I hope this is not what “obesity counseling” will consist of. I hope that what doctors and other health care practitioners start learning is that motivational interviewing and motivational therapy is the way to get patients to start changing. We have to allow patients to tell us why they want to change, not us tell them why they need to. People only change when they are ready to. We need to start learning how to get patients to get closer to that point. It’s easier said than done.

Group Everything Is Better

Posted November 6, 2011 by Dr. G
Categories: Uncategorized

Hi everyone! Sorry I’ve been MIA for the past few weeks. I have been busy with work, and also busy with taking care of myself. I started back up in the gym, and yesterday ran a 5K with a friend of mine. Training for even 3.1 miles is hard when you haven’t run in a few months! Luckily I had been working out so it wasn’t too bad.
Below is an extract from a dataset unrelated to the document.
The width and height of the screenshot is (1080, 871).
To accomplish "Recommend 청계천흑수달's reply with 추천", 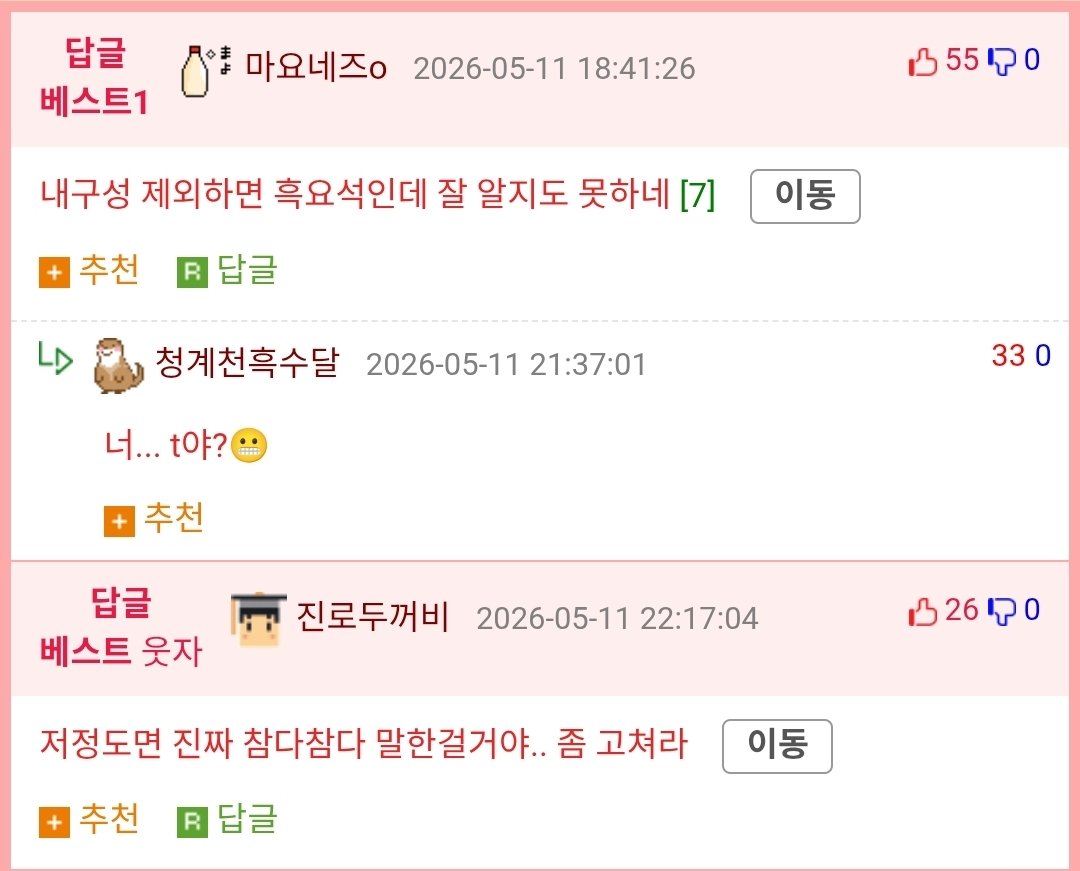I will click(x=154, y=520).
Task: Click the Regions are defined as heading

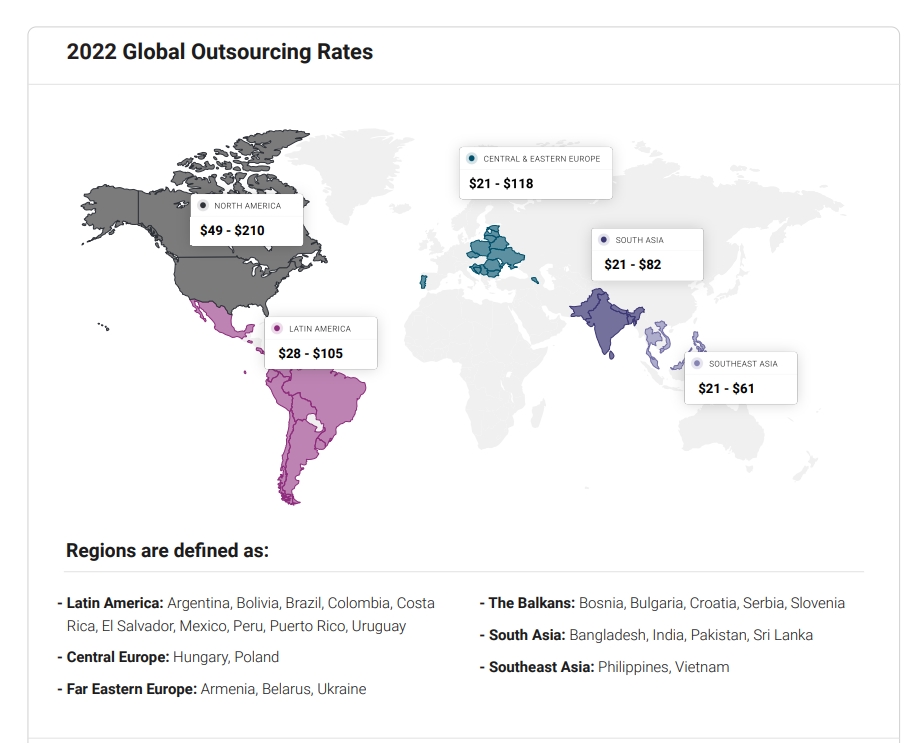Action: (167, 550)
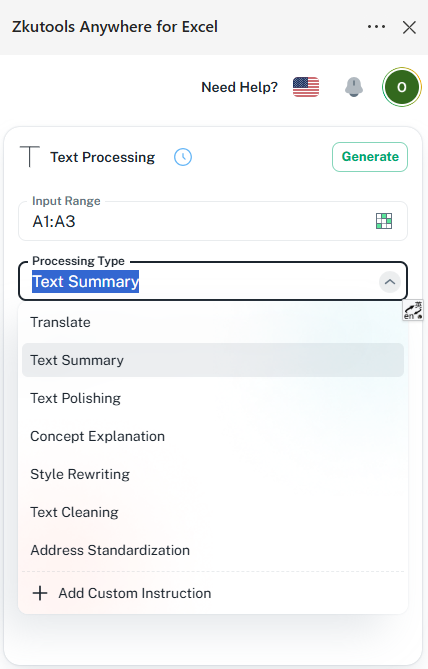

Tonight I wanted to bring up the topic of relying on groups for motivation to do what you want, partially because that’s what I have been doing recently. There is a reason that AA (Alcoholics Anonymous) and Weight Watchers work for people. There is evidence that group programs such as these are some of the most effective ways to stay sober and lose weight (respectively of course!). Working in groups is useful for a number of reasons, including being held accountable by others, feeling responsibility for others’ progress, and seeing other people’s progress as an inspiration for yourself. It is helpful for people to get advice from those who have been in their shoes, in order to overcome the obstacles that come with any journey of self-change.

Lately I have been trying to work with others (such as running with friends) in order to accomplish some of my own goals. Having someone else doing the same thing as me keeps me motivated to keep up my progress, which is not easy when I am by myself.

I would encourage that anyone out there who wants to improve themselves in any way–whether it is recovery from mental illness, beating an addiction such as smoking, or wanting to get in better shape–to consider trying it out with other people. You might be surprised at how much more you can accomplish!